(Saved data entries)
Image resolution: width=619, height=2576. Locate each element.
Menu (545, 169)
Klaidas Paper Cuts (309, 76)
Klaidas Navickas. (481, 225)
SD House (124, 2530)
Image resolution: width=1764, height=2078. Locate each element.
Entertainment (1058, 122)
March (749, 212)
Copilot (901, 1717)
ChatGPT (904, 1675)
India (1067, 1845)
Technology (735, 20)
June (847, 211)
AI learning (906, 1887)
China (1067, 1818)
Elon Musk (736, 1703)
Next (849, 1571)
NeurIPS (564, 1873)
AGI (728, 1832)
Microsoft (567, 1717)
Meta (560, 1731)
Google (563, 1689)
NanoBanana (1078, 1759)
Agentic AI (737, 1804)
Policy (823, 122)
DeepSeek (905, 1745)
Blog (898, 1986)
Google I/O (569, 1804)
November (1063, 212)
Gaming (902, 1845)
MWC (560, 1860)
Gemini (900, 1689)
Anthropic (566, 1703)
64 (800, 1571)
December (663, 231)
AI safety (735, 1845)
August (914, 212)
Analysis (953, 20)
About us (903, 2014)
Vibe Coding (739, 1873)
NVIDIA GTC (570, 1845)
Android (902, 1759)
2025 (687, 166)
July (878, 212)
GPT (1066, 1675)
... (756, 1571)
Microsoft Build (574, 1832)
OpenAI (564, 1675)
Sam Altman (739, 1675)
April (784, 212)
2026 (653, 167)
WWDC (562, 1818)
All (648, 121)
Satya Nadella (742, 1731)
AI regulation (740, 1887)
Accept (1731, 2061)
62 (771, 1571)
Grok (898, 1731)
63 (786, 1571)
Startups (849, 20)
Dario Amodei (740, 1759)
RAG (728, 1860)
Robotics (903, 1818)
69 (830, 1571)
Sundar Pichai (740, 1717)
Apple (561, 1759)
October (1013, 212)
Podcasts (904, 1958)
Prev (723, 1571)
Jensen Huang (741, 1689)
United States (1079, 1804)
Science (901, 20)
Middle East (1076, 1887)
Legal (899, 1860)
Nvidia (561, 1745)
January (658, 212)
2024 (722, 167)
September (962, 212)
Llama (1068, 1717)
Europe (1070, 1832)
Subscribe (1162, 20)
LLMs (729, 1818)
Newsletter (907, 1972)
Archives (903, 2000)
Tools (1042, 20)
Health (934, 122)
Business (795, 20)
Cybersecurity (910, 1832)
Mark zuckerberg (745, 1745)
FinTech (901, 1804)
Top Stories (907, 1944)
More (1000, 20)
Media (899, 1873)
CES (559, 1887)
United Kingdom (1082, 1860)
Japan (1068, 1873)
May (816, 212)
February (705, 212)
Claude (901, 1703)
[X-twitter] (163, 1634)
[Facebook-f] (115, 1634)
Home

**Task details**
Among the lines of the preceding data, which ones hold the word "Klaidas"? List them.

**Result of this task**
Klaidas Paper Cuts (309, 76)
Klaidas Navickas. (481, 225)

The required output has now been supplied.